With -Fd -j N, the directory dumper runs N worker processes in parallel. Each opens its own libpq connection that imports the leader's snapshot via pg_export_snapshot() / SET TRANSACTION SNAPSHOT. The leader hands out tables; workers COPY them out.

sequenceDiagram
    participant Leader
    participant Workers as Worker[1..N]

    Leader->>Leader: BEGIN; pg_export_snapshot()
    Leader->>Workers: spawn N workers with snapshot id
    Workers->>Workers: SET TRANSACTION SNAPSHOT '...'
    loop until tables exhausted
        Leader->>Workers: assign table T
        Workers->>Workers: COPY T TO STDOUT
        Workers->>Leader: ack
    end
    Leader->>Leader: emit non-data TOC entries

Source: parallel.c.

Restoring

Plain format → psql

pg_dump -Fp mydb > mydb.sql
psql -f mydb.sql newdb

The script is just SQL; psql -f runs it.

Custom or directory format → pg_restore

pg_dump -Fc mydb > mydb.dump
pg_restore -d newdb mydb.dump

pg_dump -Fd -j 8 mydb -f mydb.dir
pg_restore -d newdb -j 8 mydb.dir

pg_restore is essentially a TOC-aware emitter: it reads the archive, optionally lists or filters its TOC (-l/-L), then emits SQL in dependency order — directly to the target database (-d) or to stdout (no -d). With -j N, it parallelizes dependency-independent restore steps.

pg_dumpall

pg_dumpall (pg_dumpall.c) handles cluster-wide objects: roles, tablespaces, and all databases. It calls pg_dump once per database and concatenates the output, prefixed with the global objects.

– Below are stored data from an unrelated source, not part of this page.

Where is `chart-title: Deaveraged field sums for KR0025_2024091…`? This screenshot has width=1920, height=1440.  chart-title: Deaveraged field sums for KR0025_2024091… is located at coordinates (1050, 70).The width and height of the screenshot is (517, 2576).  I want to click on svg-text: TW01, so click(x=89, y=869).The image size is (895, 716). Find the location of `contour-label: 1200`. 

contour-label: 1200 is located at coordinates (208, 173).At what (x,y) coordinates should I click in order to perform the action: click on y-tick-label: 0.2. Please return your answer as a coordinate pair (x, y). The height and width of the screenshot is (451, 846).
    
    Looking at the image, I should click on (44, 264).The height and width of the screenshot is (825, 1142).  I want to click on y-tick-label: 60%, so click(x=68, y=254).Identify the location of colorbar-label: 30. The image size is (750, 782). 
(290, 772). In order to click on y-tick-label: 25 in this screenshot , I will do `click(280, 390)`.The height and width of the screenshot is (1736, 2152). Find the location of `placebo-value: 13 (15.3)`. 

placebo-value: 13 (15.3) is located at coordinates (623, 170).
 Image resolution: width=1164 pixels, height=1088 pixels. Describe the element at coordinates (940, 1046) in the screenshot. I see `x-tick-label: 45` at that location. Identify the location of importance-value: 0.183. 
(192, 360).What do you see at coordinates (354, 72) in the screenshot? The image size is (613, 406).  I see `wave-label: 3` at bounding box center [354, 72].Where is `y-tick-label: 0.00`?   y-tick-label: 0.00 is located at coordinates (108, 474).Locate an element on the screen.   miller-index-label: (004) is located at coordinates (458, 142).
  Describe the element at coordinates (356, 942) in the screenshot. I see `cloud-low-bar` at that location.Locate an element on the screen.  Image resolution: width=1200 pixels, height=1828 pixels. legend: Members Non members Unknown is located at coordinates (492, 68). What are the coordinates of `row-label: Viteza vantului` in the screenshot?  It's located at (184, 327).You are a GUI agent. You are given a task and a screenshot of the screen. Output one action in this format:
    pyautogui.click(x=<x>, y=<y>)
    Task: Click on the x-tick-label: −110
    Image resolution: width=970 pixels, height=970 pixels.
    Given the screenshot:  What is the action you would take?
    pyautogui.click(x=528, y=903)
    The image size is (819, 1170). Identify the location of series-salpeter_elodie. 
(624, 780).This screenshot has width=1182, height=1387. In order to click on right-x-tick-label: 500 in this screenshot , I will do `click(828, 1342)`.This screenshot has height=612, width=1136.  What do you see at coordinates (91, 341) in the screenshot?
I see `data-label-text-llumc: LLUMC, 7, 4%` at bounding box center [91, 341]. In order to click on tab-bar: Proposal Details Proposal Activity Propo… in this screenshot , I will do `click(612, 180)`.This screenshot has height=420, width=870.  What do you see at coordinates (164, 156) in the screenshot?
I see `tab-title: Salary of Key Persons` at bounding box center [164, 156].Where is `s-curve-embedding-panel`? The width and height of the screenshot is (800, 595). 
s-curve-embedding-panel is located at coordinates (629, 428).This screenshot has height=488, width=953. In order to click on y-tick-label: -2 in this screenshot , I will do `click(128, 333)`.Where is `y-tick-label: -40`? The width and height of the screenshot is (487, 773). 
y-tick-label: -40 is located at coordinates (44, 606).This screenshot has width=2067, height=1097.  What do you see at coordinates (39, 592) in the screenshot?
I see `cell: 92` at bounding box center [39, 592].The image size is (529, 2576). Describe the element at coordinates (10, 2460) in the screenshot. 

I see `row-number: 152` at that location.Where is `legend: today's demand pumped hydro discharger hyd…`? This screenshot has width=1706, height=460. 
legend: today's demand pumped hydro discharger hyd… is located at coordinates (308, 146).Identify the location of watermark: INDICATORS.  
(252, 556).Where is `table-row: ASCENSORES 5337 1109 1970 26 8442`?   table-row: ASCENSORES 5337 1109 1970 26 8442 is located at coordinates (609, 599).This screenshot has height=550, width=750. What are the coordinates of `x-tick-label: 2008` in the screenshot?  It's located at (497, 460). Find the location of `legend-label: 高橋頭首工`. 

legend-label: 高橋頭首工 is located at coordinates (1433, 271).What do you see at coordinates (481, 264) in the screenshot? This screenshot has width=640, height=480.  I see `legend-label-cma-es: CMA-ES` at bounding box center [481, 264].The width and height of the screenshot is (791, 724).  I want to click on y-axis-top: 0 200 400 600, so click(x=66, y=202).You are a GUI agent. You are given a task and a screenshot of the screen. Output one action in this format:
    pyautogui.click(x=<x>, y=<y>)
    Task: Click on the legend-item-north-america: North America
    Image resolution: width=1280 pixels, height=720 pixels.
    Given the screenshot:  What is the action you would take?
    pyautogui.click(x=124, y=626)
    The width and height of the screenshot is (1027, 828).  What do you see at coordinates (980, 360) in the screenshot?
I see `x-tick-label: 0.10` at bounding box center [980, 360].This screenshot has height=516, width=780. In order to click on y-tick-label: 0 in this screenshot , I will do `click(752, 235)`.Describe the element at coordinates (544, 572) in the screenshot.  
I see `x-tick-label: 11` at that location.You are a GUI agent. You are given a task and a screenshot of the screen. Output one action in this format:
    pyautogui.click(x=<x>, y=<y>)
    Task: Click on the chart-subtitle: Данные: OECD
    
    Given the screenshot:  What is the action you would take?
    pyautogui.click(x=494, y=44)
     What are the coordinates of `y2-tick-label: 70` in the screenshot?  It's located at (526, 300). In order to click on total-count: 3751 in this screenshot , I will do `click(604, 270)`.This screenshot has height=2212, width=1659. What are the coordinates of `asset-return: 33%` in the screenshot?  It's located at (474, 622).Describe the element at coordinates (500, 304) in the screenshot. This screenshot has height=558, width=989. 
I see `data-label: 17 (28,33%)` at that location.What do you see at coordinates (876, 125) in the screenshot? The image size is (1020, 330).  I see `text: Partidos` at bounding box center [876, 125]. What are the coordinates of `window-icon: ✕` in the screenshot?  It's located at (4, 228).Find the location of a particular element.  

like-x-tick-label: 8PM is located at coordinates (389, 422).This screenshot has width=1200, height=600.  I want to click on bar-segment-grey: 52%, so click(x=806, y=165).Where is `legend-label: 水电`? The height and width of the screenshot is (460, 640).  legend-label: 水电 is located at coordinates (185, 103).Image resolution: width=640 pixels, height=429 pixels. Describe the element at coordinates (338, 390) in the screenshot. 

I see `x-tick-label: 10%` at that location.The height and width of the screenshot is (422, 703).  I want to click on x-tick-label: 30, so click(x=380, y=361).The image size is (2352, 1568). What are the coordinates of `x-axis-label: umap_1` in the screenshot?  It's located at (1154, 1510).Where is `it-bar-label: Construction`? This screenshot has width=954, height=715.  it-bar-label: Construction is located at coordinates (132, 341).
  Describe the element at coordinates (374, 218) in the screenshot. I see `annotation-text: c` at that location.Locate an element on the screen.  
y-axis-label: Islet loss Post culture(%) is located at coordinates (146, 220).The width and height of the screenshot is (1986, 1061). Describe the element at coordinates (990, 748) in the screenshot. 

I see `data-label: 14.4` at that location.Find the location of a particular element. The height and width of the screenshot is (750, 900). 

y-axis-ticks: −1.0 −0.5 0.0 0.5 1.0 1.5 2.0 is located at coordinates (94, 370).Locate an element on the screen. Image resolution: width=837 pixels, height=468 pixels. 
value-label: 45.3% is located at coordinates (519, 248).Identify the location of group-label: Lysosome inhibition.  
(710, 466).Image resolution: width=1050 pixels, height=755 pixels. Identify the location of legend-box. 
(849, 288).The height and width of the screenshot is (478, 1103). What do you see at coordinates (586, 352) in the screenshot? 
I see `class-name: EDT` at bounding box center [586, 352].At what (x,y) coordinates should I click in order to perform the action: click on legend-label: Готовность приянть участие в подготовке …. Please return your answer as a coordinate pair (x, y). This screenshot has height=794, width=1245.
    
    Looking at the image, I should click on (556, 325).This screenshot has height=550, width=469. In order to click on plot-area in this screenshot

It only emits the plain format; for binary archives, run pg_dumpall --globals-only to capture roles/tablespaces and pg_dump -Fc per database separately.

Filter files

pg_dump --filter <file> (and pg_restore --filter) reads include/exclude rules:

include table public.users
include schema reporting
exclude table_data archive_*

Source: filter.c. Useful for partial dumps without long command lines.

Backup vs. backup

pg_dump is a logical backup — it can be restored into a different major version, can be partial, and survives across architectures. It is not suitable for very large databases (multi-TB) because the COPY of every table takes hours. For that, use pg_basebackup (a physical backup of the data directory + WAL); see pg_basebackup.

Important details

  • Snapshot isolation. A long pg_dump holds an open transaction, which prevents VACUUM from reclaiming dead rows. On a busy primary this is a problem; consider running pg_dump against a streaming standby.
  • --no-acl, --no-owner. Strip privilege/ownership statements; useful when restoring into a different role environment.
  • --data-only / --schema-only. Skip the schema or skip the data, respectively.
  • -t, -n, -T, -N. Include/exclude tables and schemas. The patterns are glob-like (*, ?, [abc]).
  • Custom format flexibility. With -Fc, you can pg_restore -L list_of_objects.txt to control which objects are restored and in what order — handy when fixing a dependency surprise.
  • Versions. Always use a pg_dump from the target (newer) version. New pg_dump knows about old catalogs and can adapt.

Testing

src/bin/pg_dump/t/ has TAP tests that round-trip every catalog object type through dump + restore + diff. They are some of the most useful tests in the project for catching forgotten DDL serialization.

Entry points for modification

  • Adding support for a new catalog object: edit pg_dump.c to enumerate it, generate its CREATE statement (or use pg_get_* server-side functions where they exist), record dependencies. Always add a corresponding test in src/bin/pg_dump/t/.
  • Tweaking sort order: pg_dump_sort.c. Be very careful — restore correctness depends on it.
  • A new archive format would touch pg_backup_archiver.c plus a new pg_backup_<format>.c file.

For the wire protocol pg_dump uses, see libpq. For physical backups (the alternative), see Apps.